Correlation Between Catalystmillburn and Ontrack E
Can any of the company-specific risk be diversified away by investing in both Catalystmillburn and Ontrack E at the same time? Although using a correlation coefficient on its own may not help to predict future stock returns, this module helps to understand the diversifiable risk of combining Catalystmillburn and Ontrack E into the same portfolio, which is an essential part of the fundamental portfolio management process.
By analyzing existing cross correlation between Catalystmillburn Hedge Strategy and Ontrack E Fund, you can compare the effects of market volatilities on Catalystmillburn and Ontrack E and check how they will diversify away market risk if combined in the same portfolio for a given time horizon. You can also utilize pair trading strategies of matching a long position in Catalystmillburn with a short position of Ontrack E. Check out your portfolio center. Please also check ongoing floating volatility patterns of Catalystmillburn and Ontrack E.
Diversification Opportunities for Catalystmillburn and Ontrack E
-0.74 | Correlation Coefficient |
Pay attention - limited upside
The 3 months correlation between Catalystmillburn and Ontrack is -0.74. Overlapping area represents the amount of risk that can be diversified away by holding Catalystmillburn Hedge Strateg and Ontrack E Fund in the same portfolio, assuming nothing else is changed. The correlation between historical prices or returns on Ontrack E Fund and Catalystmillburn is a relative statistical measure of the degree to which these equity instruments tend to move together. The correlation coefficient measures the extent to which returns on Catalystmillburn Hedge Strategy are associated (or correlated) with Ontrack E. Values of the correlation coefficient range from -1 to +1, where. The correlation of zero (0) is possible when the price movement of Ontrack E Fund has no effect on the direction of Catalystmillburn i.e., Catalystmillburn and Ontrack E go up and down completely randomly.
Pair Corralation between Catalystmillburn and Ontrack E
Assuming the 90 days horizon Catalystmillburn Hedge Strategy is expected to generate 2.05 times more return on investment than Ontrack E. However, Catalystmillburn is 2.05 times more volatile than Ontrack E Fund. It trades about 0.25 of its potential returns per unit of risk. Ontrack E Fund is currently generating about -0.06 per unit of risk.

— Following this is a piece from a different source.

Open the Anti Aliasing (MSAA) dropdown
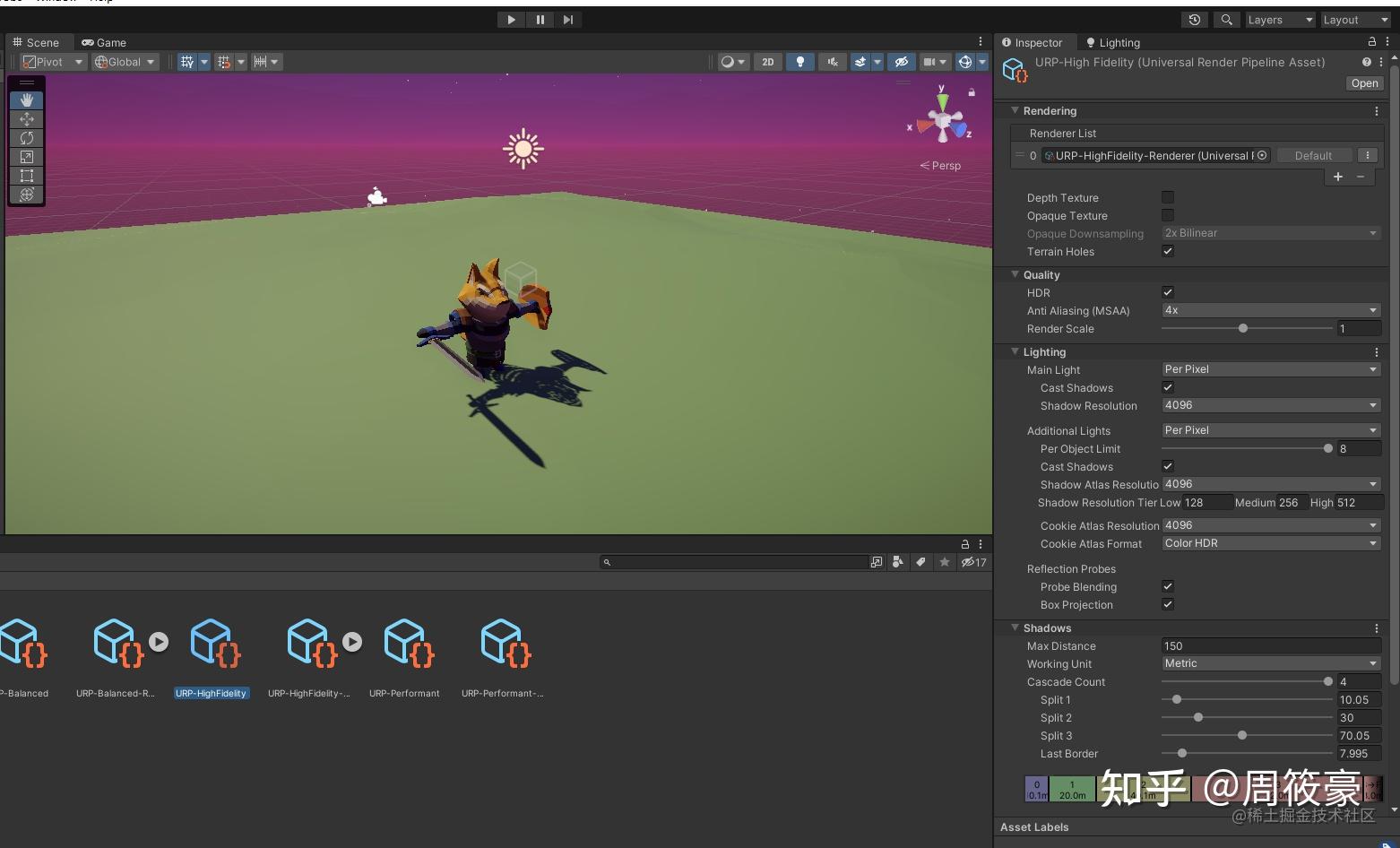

If you would invest 3,632 in Catalystmillburn Hedge Strategy on September 12, 2024 and sell it today you would earn a total of 251.00 from holding Catalystmillburn Hedge Strategy or generate 6.91% return on investment over 90 days.
Time Period | 3 Months [change] |
Direction | Moves Against |
Strength | Weak |
Accuracy | 100.0% |
Values | Daily Returns |
Catalystmillburn Hedge Strateg vs. Ontrack E Fund
Performance |
Timeline |
Catalystmillburn Hedge |
Ontrack E Fund |
Catalystmillburn and Ontrack E Volatility Contrast
Predicted Return Density |
Returns |
Pair Trading with Catalystmillburn and Ontrack E
The main advantage of trading using opposite Catalystmillburn and Ontrack E positions is that it hedges away some unsystematic risk. Because of two separate transactions, even if Catalystmillburn position performs unexpectedly, Ontrack E can make up some of the losses. Pair trading also minimizes risk from directional movements in the market. For example, if an entire industry or sector drops because of unexpected headlines, the short position in Ontrack E will offset losses from the drop in Ontrack E's long position.The idea behind Catalystmillburn Hedge Strategy and Ontrack E Fund pairs trading is to make the combined position market-neutral, meaning the overall market's direction will not affect its win or loss (or potential downside or upside). This can be achieved by designing a pairs trade with two highly correlated stocks or equities that operate in a similar space or sector, making it possible to obtain profits through simple and relatively low-risk investment.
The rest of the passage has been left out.